| Your objective |
Turn the part of the items that opens with the line containing "The width and" and closes with the line containing "Image resolution: width=680" into a Markdown table with the columns Row and Line, numbering each line and skipping blank ones. Leave the pictures out.

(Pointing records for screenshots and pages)

::::::::::

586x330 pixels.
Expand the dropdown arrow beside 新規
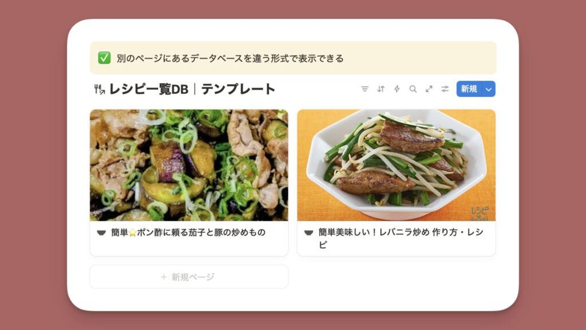(489, 89)
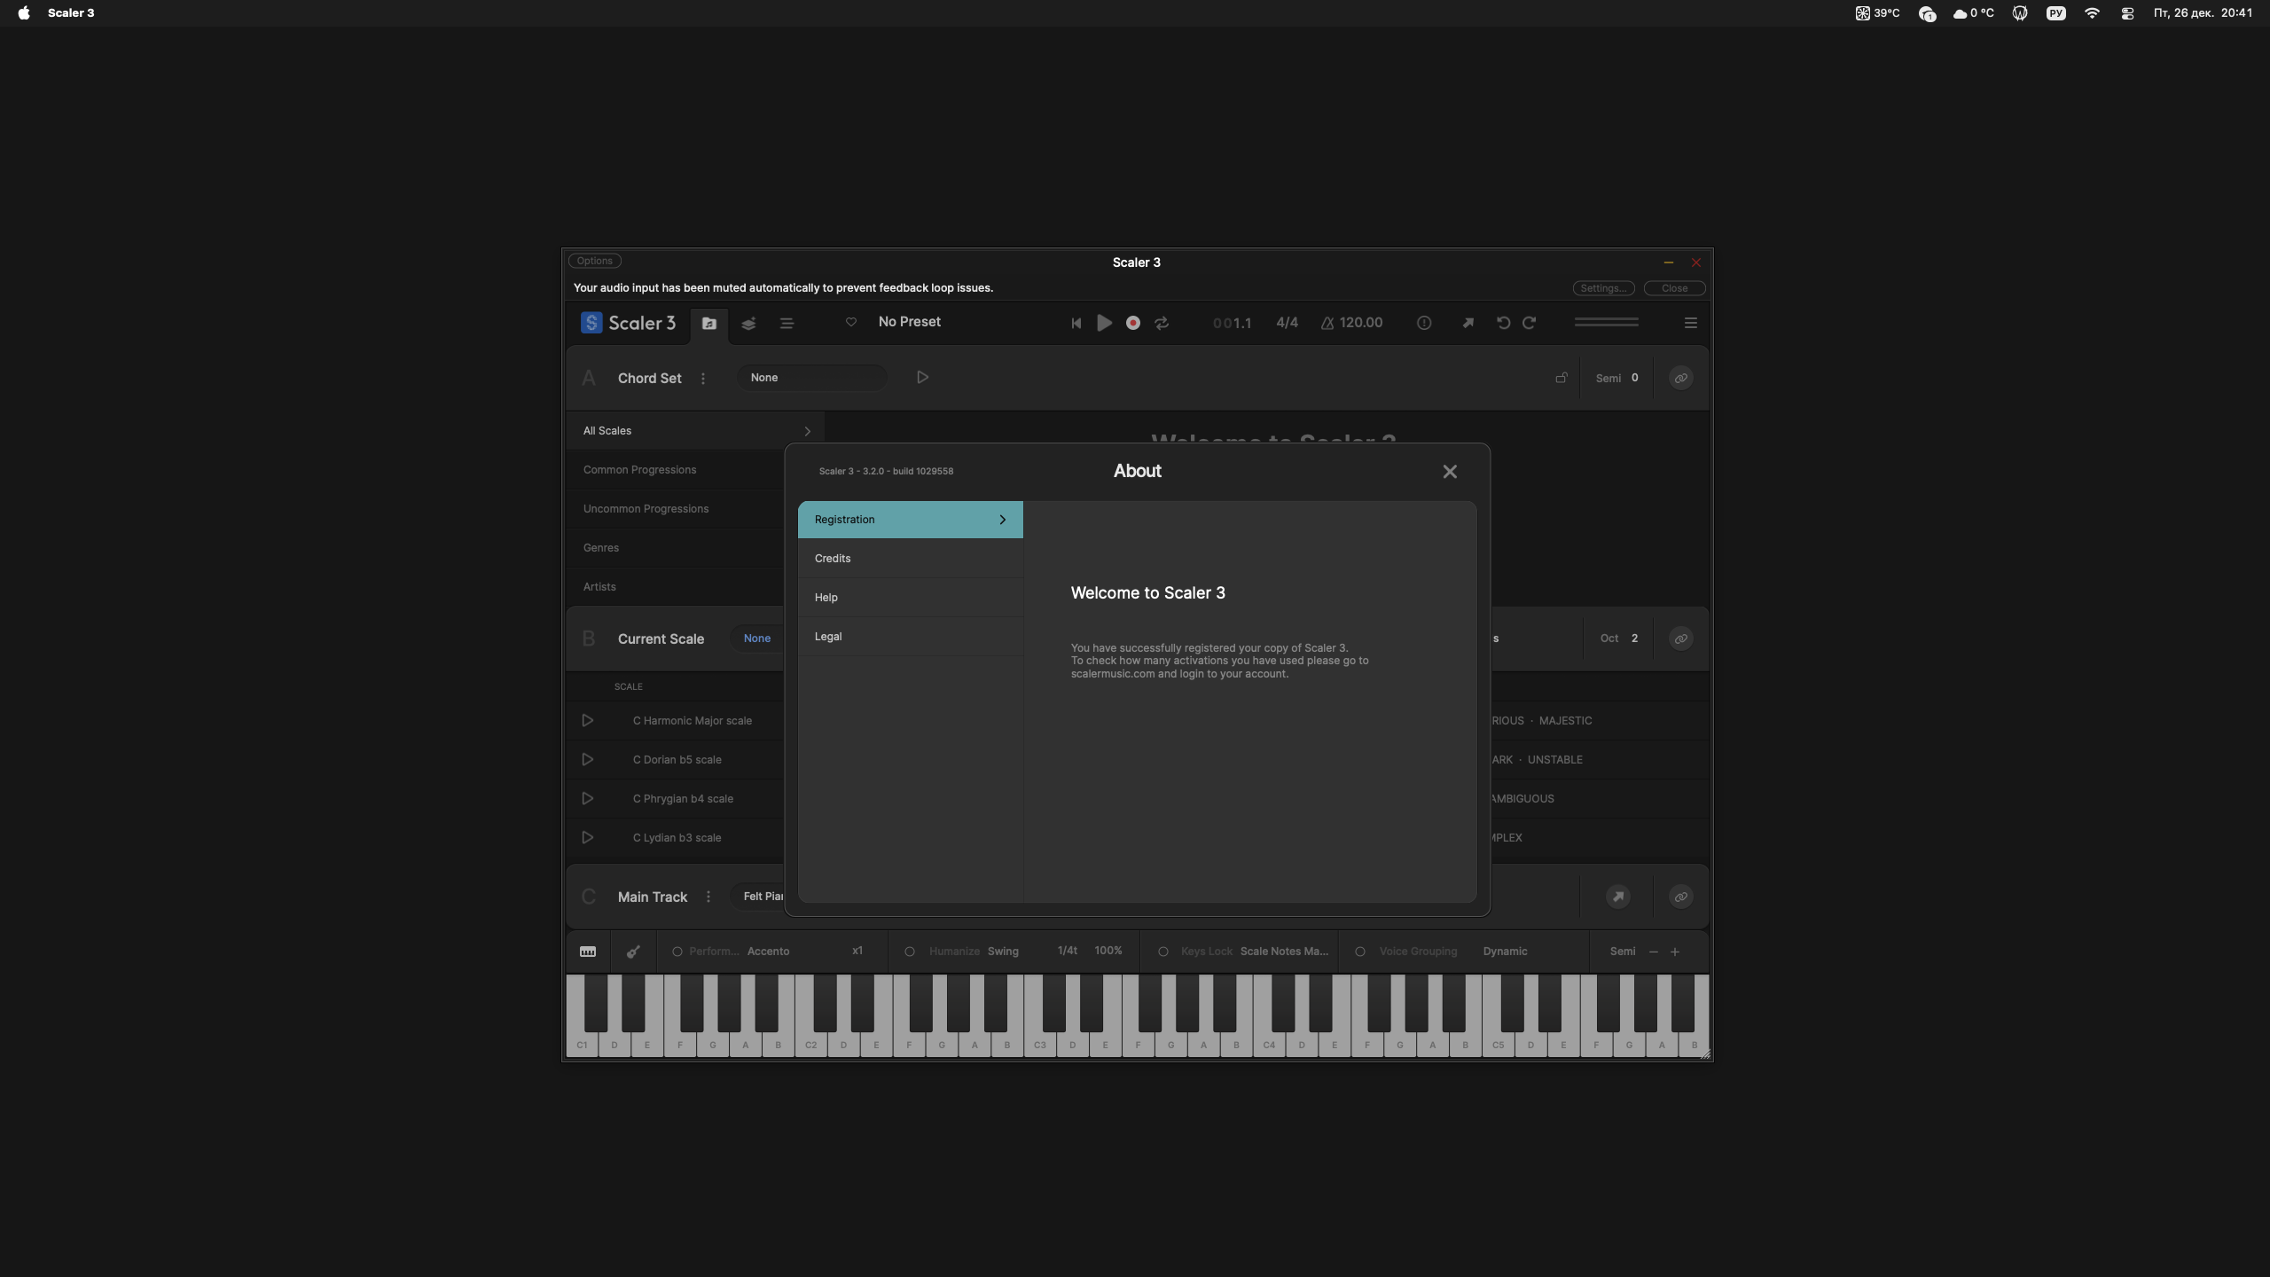Switch to piano keyboard view icon

588,952
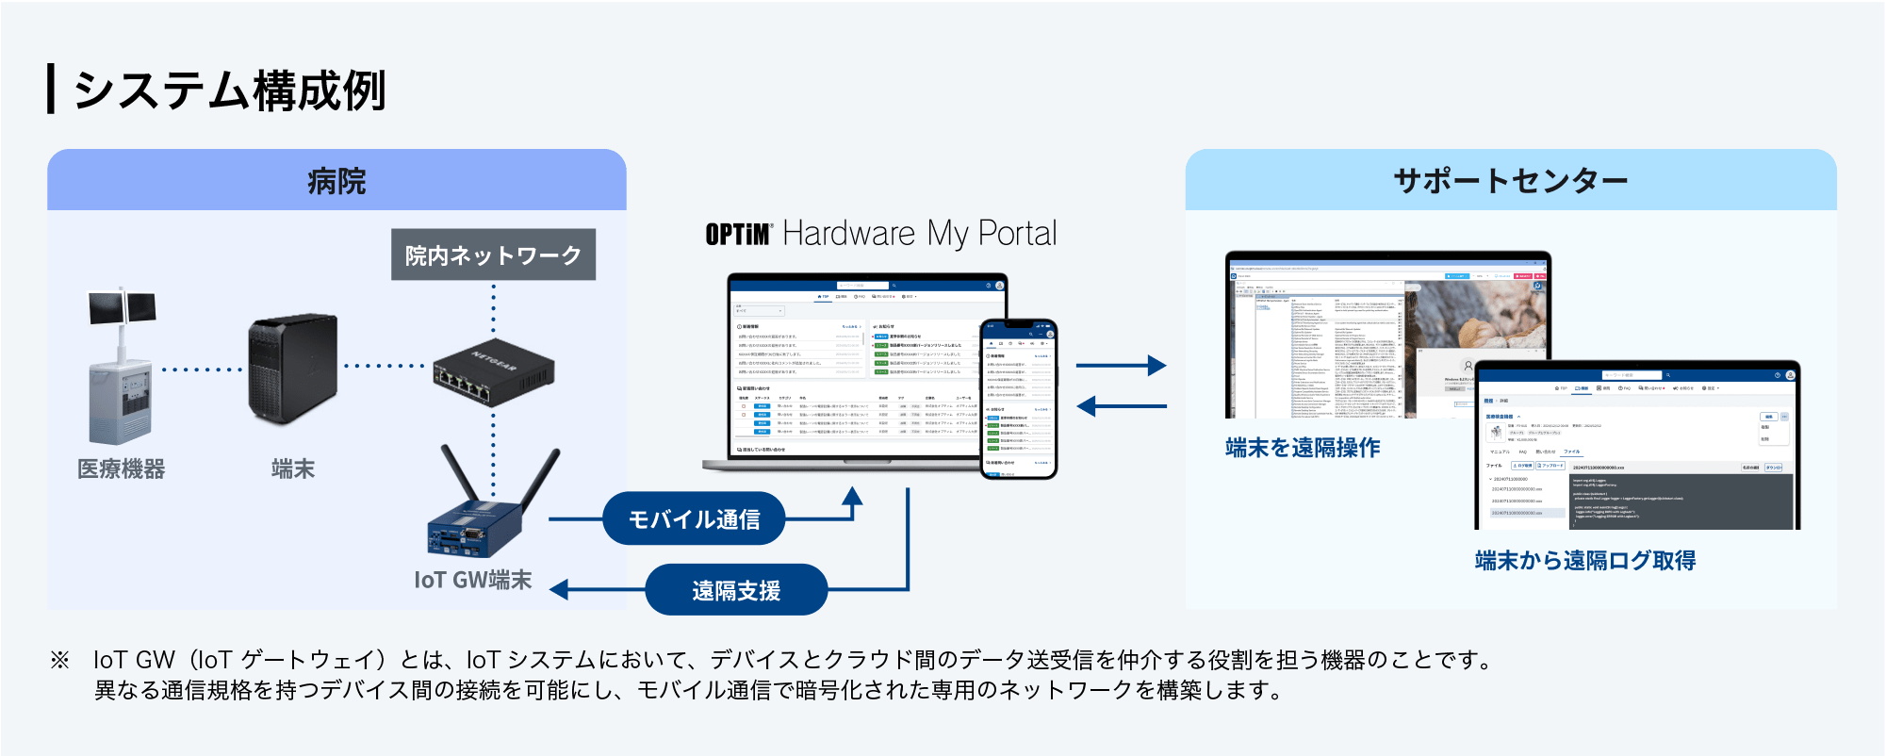
Task: Expand the すべて dropdown in laptop portal
Action: (759, 310)
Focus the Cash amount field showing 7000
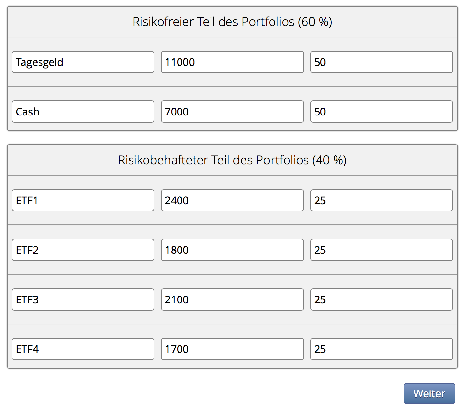This screenshot has height=413, width=468. coord(232,112)
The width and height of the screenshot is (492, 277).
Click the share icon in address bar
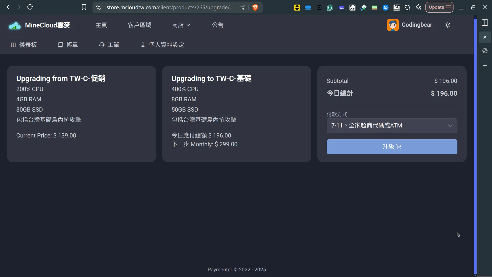[x=242, y=7]
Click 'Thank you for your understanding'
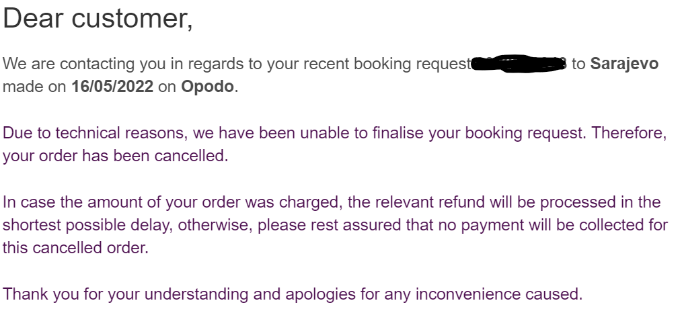Image resolution: width=680 pixels, height=309 pixels. (x=125, y=294)
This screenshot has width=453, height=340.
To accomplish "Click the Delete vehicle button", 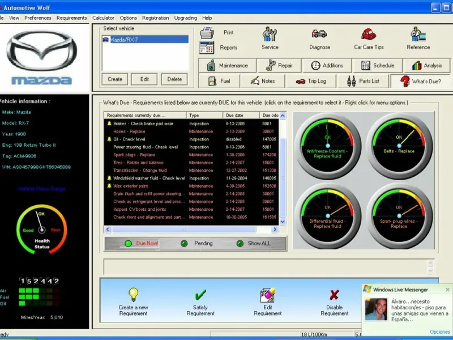I will tap(174, 79).
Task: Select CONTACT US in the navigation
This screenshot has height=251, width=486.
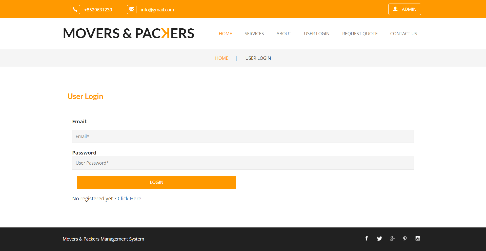Action: pos(403,33)
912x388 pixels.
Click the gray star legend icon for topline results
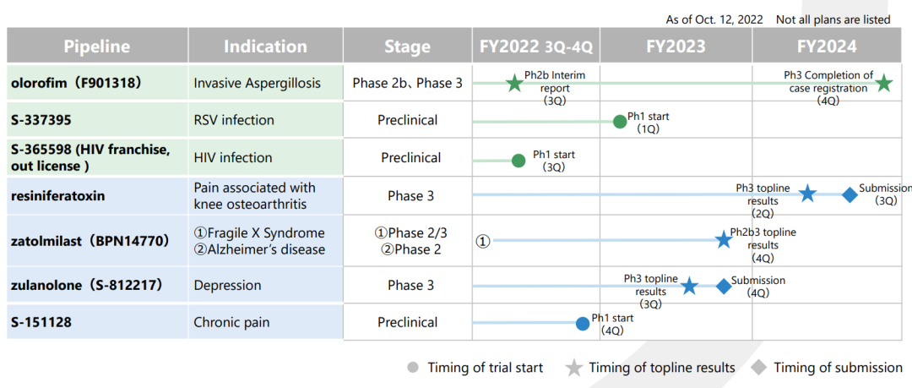[574, 368]
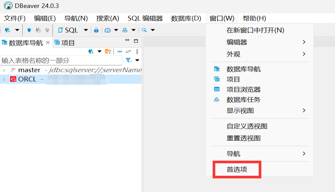Screen dimensions: 335x192
Task: Close the 数据库导航 tab
Action: click(48, 42)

::::::::::

| Full solution |
| Row | Line |
|---|---|
| 1 | The width and height of the screenshot is (492, 277). |
| 2 | Click the share icon in address bar |
| 3 | [x=242, y=7] |
| 4 | Click 'Thank you for your understanding' |
| 5 | Image resolution: width=680 pixels, height=309 pixels. (x=125, y=294) |